Mirizzi syndrome is when a small gallstone compresses the common bile duct, leading to obstruction and jaundice.
It is one of the rare times that cholecystitis can present with jaundice.
What is cholangitis?
Cholangitis describes the inflammation of the common bile duct.
This is due to stagnant bile which easily becomes infected (usually with E. coli).
It presents usually with obstructive symptoms and will have Charcot’s Triad.
What is Charcot’s Triad?
Charcot’s Triad is the combination of:
- Jaundice
- Fever (±Rigors)
- RUQ abdominal pain
It occurs in ascending cholangitis.
(NB: when low BP and mental status changes also occur, this is Reynolds’ pentad)
Why might someone in TPN develop jaundice?
TPN associated jaundice is a thing! It is painless, and no obstructive features.
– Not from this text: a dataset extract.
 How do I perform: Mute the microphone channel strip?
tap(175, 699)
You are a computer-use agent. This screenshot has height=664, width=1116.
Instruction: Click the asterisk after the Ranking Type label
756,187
This is thought to be due to hepatic dysfunction and fatty liver which may occur with long-term TPN usage.
What is the most commonly first line test to diagnose jaundice?
An USS of the liver and biliary tree is most commonly used first line.
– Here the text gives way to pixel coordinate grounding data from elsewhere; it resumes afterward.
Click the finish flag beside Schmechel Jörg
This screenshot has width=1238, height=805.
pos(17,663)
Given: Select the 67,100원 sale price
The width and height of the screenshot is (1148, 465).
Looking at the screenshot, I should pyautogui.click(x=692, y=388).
It will establish bile duct calibre, look for gallstones and also visualise other masses.
What is the decision to use a metal or plastic stent for obstructive jaudice in a cancer patient usually based on?
Plastic stents are usually used if a surgical intervention is planned (as they are prone to displacement and blockaged, so not ideal for longer term).
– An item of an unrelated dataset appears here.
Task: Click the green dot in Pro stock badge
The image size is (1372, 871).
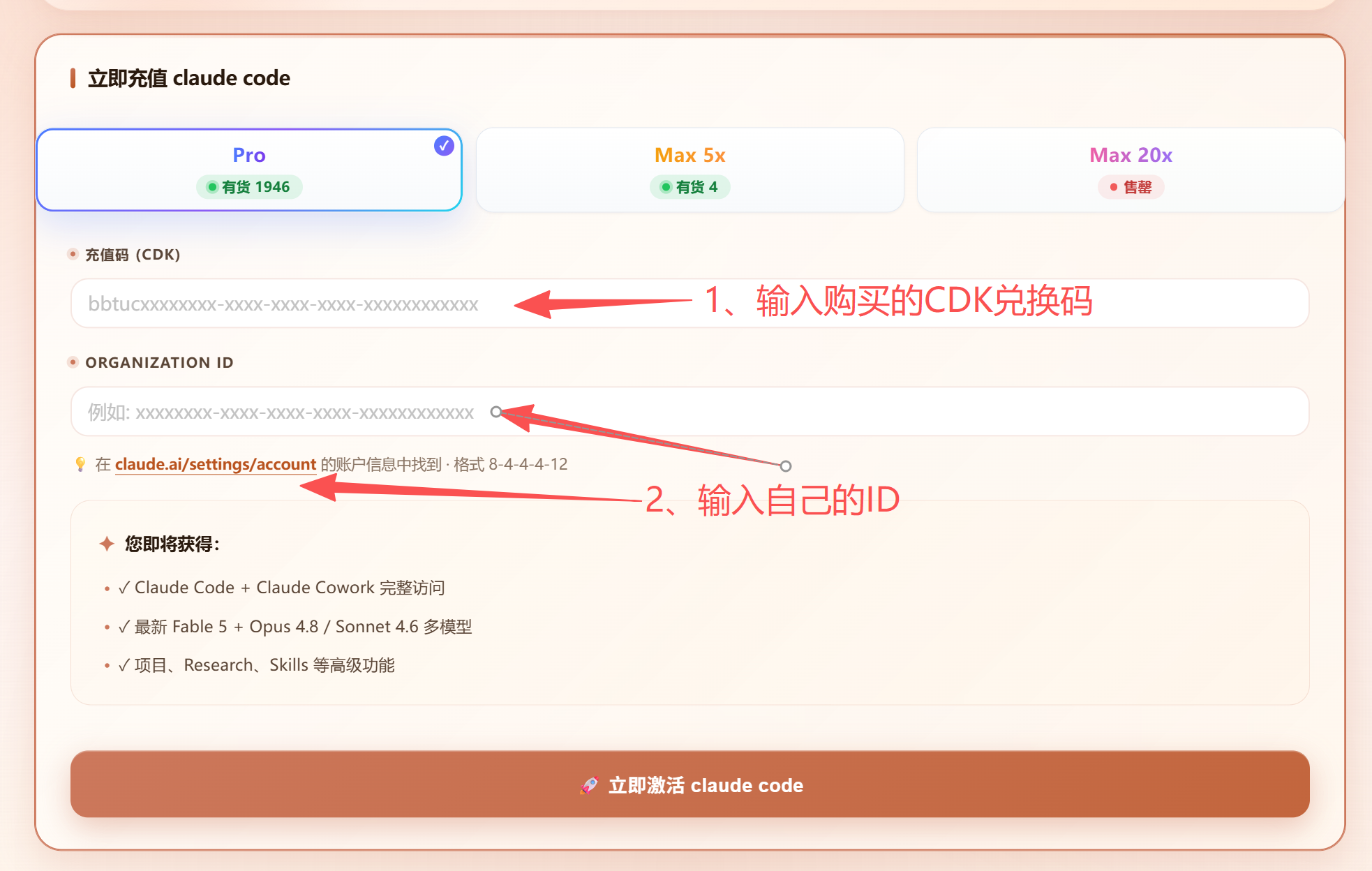Action: 212,187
Metal stents may compromise a surgical resection, but are less prone to displacement and blockage, so tend to be used more in patients not fit for surgery.
What is the preferred diagnostic test for chronic pancreatitis?
Whilst abdominal radiographs show calcification ins ~30% of cases, CT pancreas with IV contrast is more sensitive at detecting pancreatic calcification (80% and 85% sensitivity and specificity, respectively).
If imaging is inconclusive, faecal elastase may be used to assess exocine function.
What is a possible respiratory complication of acute pancreatitis?
Acute respiratory distress syndrome is a recognised complication of acute pancreatitis.
This is associated with a high mortality rate, of around 20%.
What are the local complications of acute pancreatitis?
- Pseudocyst
- collection is walled by fibrous or granulation tissue and typically occurs 4 weeks or more after an attach of acute pancreatitis.
- Usually retrogastric
- In ~25% of cases
- Pancreatic necrosis
- Pancreatic abscess (typically occurs as result of infected pseudocyst)
- haemorrhage (reason why one might get Grey-Turner and Cullen Sign)
What score is used to assess severity of acute pancreatitis?
The modified Glasgow score.
If the score ≥ 3, severe pancreatitis likely - suggest refer to HDU/ICU and if the score < 3, severe pancreatitis is unlikely.
In terms of mortality:
- Score 0 to 2: 2% mortality
- Score 3 to 4: 15% mortality
- Score 5 to 6: 40% mortality
- Score 7 to 8: 100% mortality
What domains make up the Modified-Glasgow Score?
The Modified-Glasgow Score is used to classify severity of pancreatitis. It consists of the following domains (note pneumonic PANCREAS):
P - PaO2 <8 kPa
A - Age >55
N - Neutrophilia (WCC >15x10^9/L)
C - Calcium < 2 mmol/L
R - Renal function: Urea >16 mmol/L
E - Enzymes: LDH >600iu, AST >200iu
A - Albumin < 32g/L (serum)
S - Sugar: blood glucose >10 mmol/L
What does this CXR show?
This CXR shows surgical emphysema - this can be seen as you can see the Pec Major muscle (ginko leaf sign). This is a known complication of laparoscopic surgery.
Summarise the management of a pancreatic pseudocyst.
Even when symptomatic, intial treatment should be conservative (i.e. analgesia + watch and wait).
If after 12 weeks there is still no improvement, then treat with endoscopic or surgical cystogastostomy or aspiration.